Handle redirects on artifact uploads
What does this MR do?
Fixes artifacts uploading when 307 response is sent back by the server.
Why was this MR needed?
We've found this problem while working on https://gitlab.com/gitlab-com/gl-infra/infrastructure/-/issues/14874.
The problem is caused by this part of Go's http.Client
implementation:
case 307, 308:
redirectMethod = reqMethod
shouldRedirect = true
includeBody = true
// Treat 307 and 308 specially, since they're new in
// Go 1.8, and they also require re-sending the request body.
if resp.Header.Get("Location") == "" {
// 308s have been observed in the wild being served
// without Location headers.

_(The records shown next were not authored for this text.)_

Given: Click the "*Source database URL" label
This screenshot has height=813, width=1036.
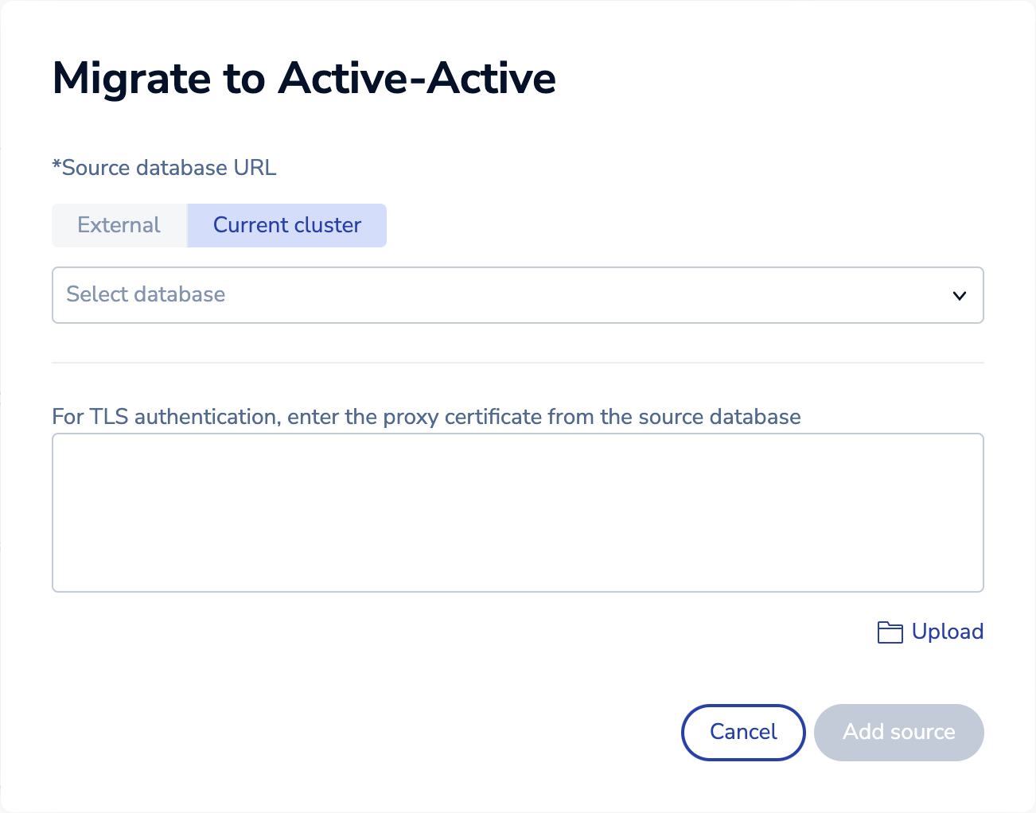Looking at the screenshot, I should [x=164, y=168].
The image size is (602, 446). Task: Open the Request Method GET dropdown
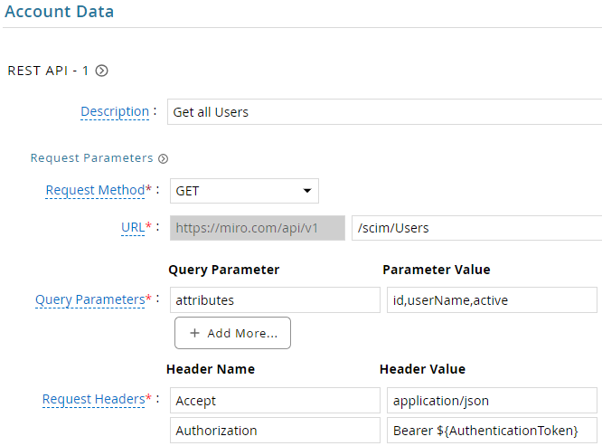(x=244, y=191)
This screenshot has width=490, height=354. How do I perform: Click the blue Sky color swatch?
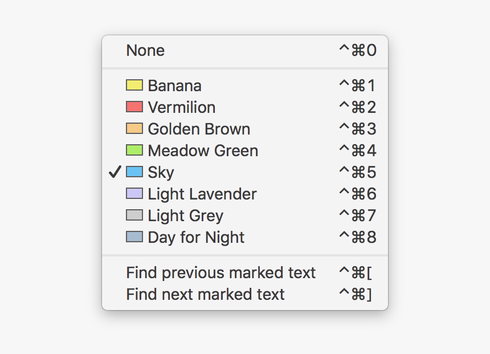coord(134,172)
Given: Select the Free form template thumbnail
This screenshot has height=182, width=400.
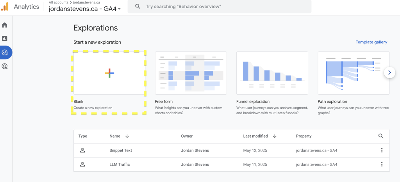Looking at the screenshot, I should click(191, 73).
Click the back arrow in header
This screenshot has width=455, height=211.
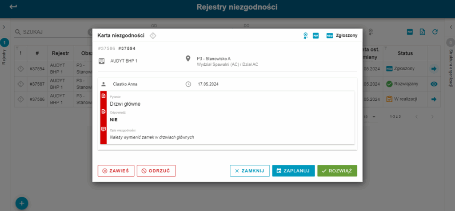click(13, 7)
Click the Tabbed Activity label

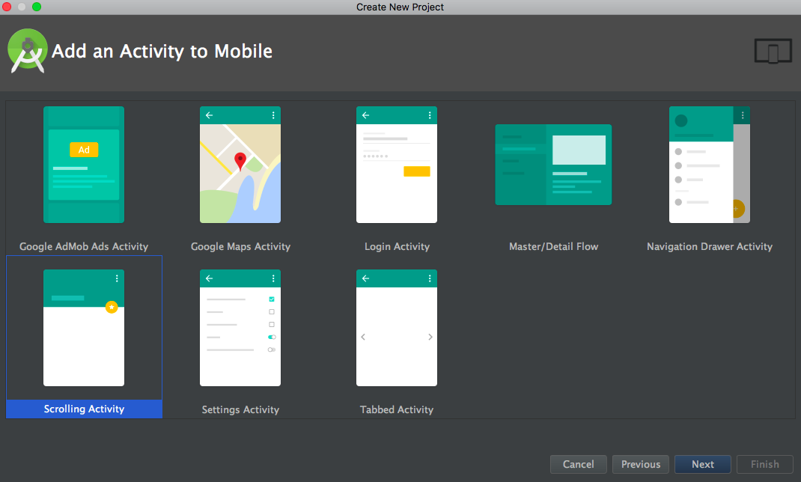pos(396,409)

Since Go 1.7 and earlier
// didn't follow these codes, just stop here instead
// of returning an error.
// See Issue 17773.
shouldRedirect = false
break
}
if ireq.GetBody == nil && ireq.outgoingLength() != 0 {
// We had a request body, and 307/308 require
// re-sending it, but GetBody is not defined. So just
// return this response to the user instead of an
// error, like we did in Go 1.7 and earlier.
shouldRedirect = false
}
Initially there were three "redirecting" responses defined by RFC 2616: 301
, 302
and 303
. And in that RFC it was defined that automatic redirection should be allowed for GET
and HEAD
requests.
This was changed later by RFC 7231, but not all clients have implemented the change (including Go). When 307
and 308
were introduced, the specification required that body and method used by the repeated requests are not changed.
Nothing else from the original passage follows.